I listened to them a lot when I was a teenager, but lost interest when they became less guitar-oriented. I listened to their fifth album once and it really wasn't for me, so I've ignored everything that followed.


----------



## profwoot (Jan 23, 2022)

I hadn't heard of Manson until Nolly's recent vids. His sounds great but everything he does sounds great so 

Nolly's basses have a similar forearm bevel, although not as pronounced, and I find them comfy. I get why they leave an angle on the bevel, since your picking hand comes away from the body while playing, allowing your forearm to lie against the bevel's flat surface. Then again, I mostly play carved tops with no regard to the forearm and it's never bothered me.


----------



## Stiman (Jan 24, 2022)




----------



## Spicypickles (Jan 24, 2022)

Damn his playing is nasty.


----------



## Kyle Jordan (Jan 24, 2022)

Kind of an RGD meets Maxxfly. Good specs so far too. Too bad there's no 8 string option, and it sounds like they'll be or are ready to be doing non-British versions.

Cool.


----------



## HeHasTheJazzHands (Jan 24, 2022)

From the YT comments

Pricing is £2900 for the 6-string and £2999 for the 7-string. Full spec, images and deposit reservations will be live from 2pm tomorrow 25th January. In brief; full UK build, 2 piece alder body, Bare Knuckle Polymath pickups, Tone Pros bridges, Gotoh hardware, locking 510 series machineheads, Freeway 6-ways electro switching, 24 frets stainless steel, Richlite fingerboard, U profile maple neck. The best of everything...as you'd expect when Nolly is in charge of the tone department!


----------



## HeHasTheJazzHands (Jan 24, 2022)

yes my internet tripped.


----------



## Avedas (Jan 24, 2022)

I don't really have much of an opinion on the guitar but that track sounded really damn nice


----------



## Albake21 (Jan 24, 2022)

Stiman said:


>



Kinda reminds of a Harley Benton and a Vik put together. I'm not so sure I like it or not...


----------



## shpence (Jan 24, 2022)

Looks and sounds awesome. Love that is has a TOM bridge. Best for palm mutting imo.


----------



## Mathemagician (Jan 24, 2022)

Those tuners look SO fucking convenient to use. Assuming they aren’t too heavy I want some.


----------



## HeHasTheJazzHands (Jan 24, 2022)

I wonder how he has the toggle switch wired. It's using something called the Freeway 3B3. Gives you the standard 3-position switch, but then adds another row of switching to get the usual splitting and whatnot.


----------



## StevenC (Jan 24, 2022)

HeHasTheJazzHands said:


> I wonder how he has the toggle switch wired. It's using something called the Freeway 3B3. Gives you the standard 3-position switch, but then adds another row of switching to get the usual splitting and whatnot.

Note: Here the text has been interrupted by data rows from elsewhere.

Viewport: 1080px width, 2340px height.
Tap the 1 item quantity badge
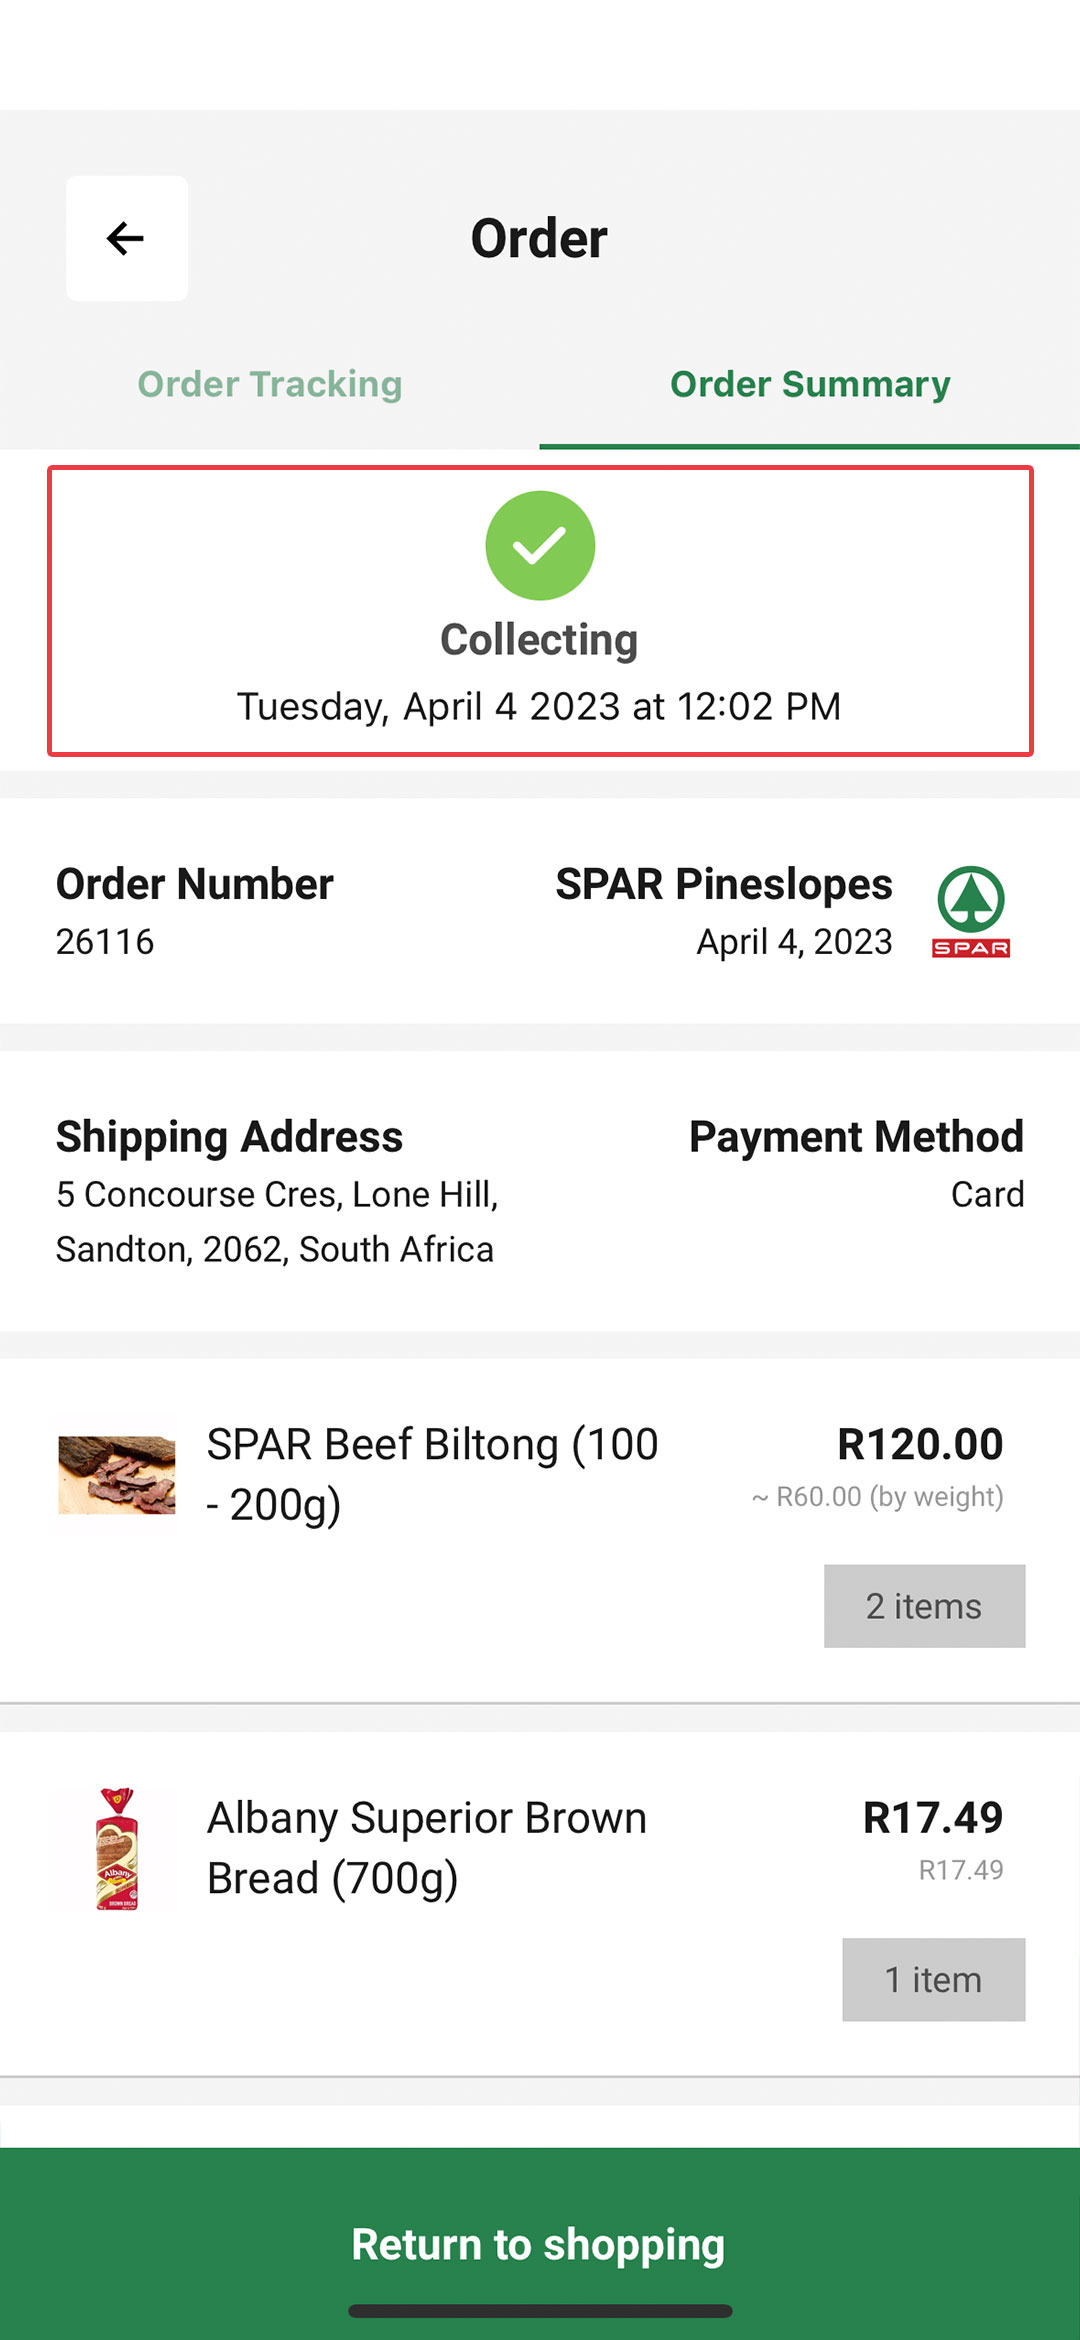933,1980
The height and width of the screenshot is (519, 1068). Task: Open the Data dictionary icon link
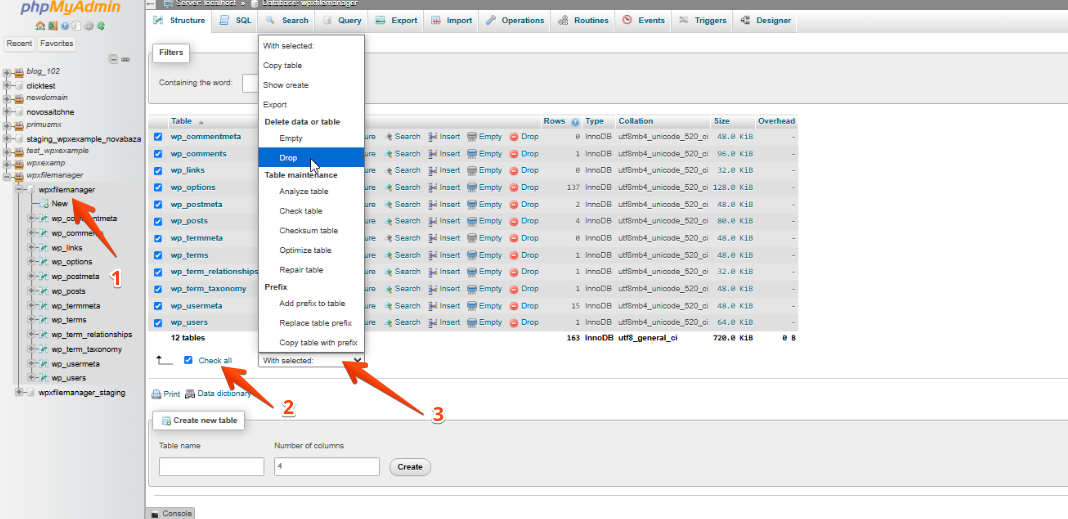coord(190,394)
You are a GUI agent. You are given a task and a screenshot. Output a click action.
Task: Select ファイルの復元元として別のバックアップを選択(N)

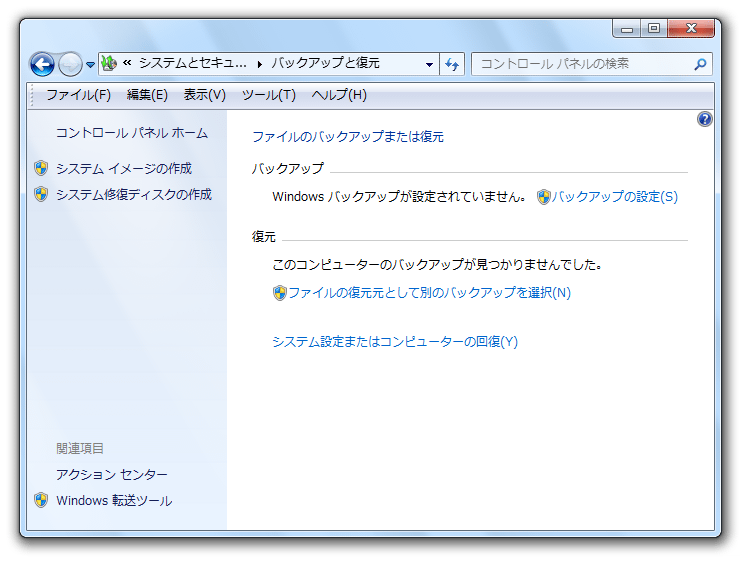[429, 293]
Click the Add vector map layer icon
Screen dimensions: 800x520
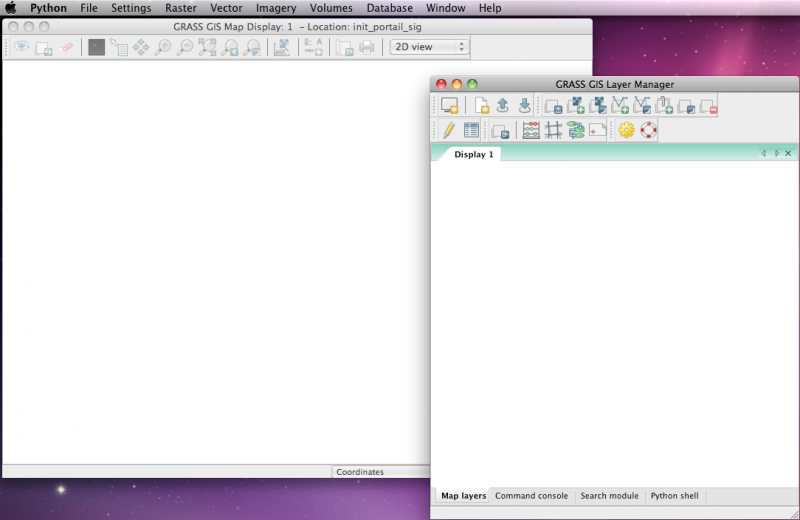coord(620,106)
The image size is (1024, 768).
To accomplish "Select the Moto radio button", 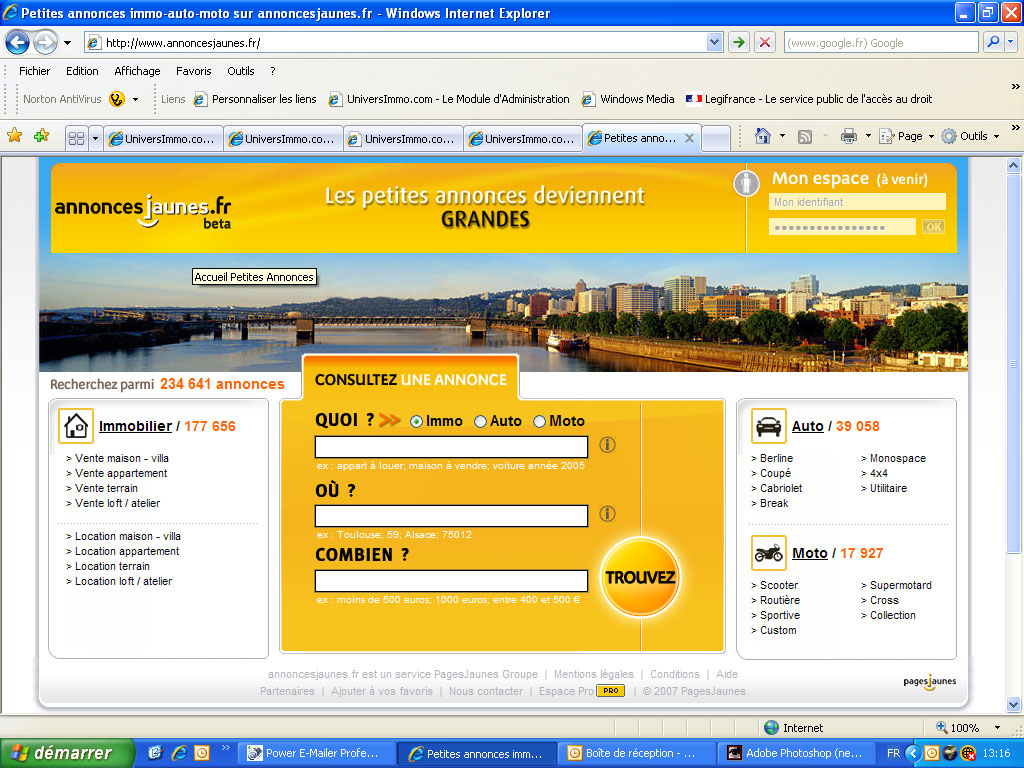I will pyautogui.click(x=540, y=422).
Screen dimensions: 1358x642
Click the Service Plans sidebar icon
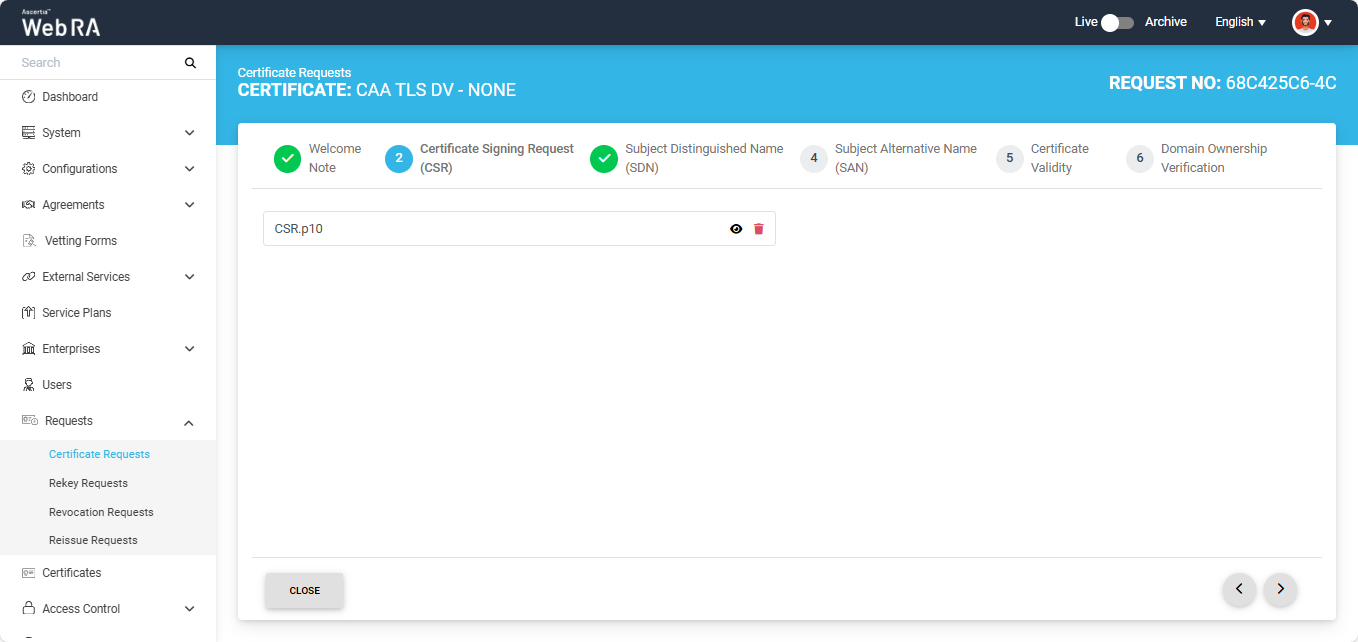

@odibrom might have some insight. They use Freeways in a lot of guitars.

Also, Gibson put a Freeway 3X3 in the Jimmy Page LPC way back when for combinations of all 3 humbuckers, then had coil taps on push/pulls. I imagine Nolly is using it for combinations of humbuckers on one side and single coils on the other.

Also there's a Freeway in the Toone in @CW7's avatar.


----------



## FitRocker33 (Jan 24, 2022)

$4000 USD for that thing? Lolzzzzzz 

Hard pass.


----------



## bostjan (Jan 24, 2022)

I always felt like Manson guitars were unobtainable. I guess at over $4k USD preordered before we even see a proper picture of it or get full specs, it basically still is.


----------



## odibrom (Jan 24, 2022)

The Freeway 3B3 switch was designed with teles in mind, delivering all 6 possibilities that 2 singles can have, but I think it also can be wired with hums...


----------



## HeHasTheJazzHands (Jan 24, 2022)

odibrom said:


> The Freeway 3B3 switch was designed with teles in mind, delivering all 6 possibilities that 2 singles can have, but I think it also can be wired with hums...



I imagine it can. I'm guessing it'll have the "normal" row be the standard 3-way, then the 2nd row will be 3 way with the coils split.


----------



## sakeido (Jan 24, 2022)

That's sick it has a tune-o-matic. That was all I played for the longest time. Even better that it's sorta recessed/flush mounted. They sound fine and you can play the shit out of em. Very easy to setup and nice and stable when used with good machine heads, too. 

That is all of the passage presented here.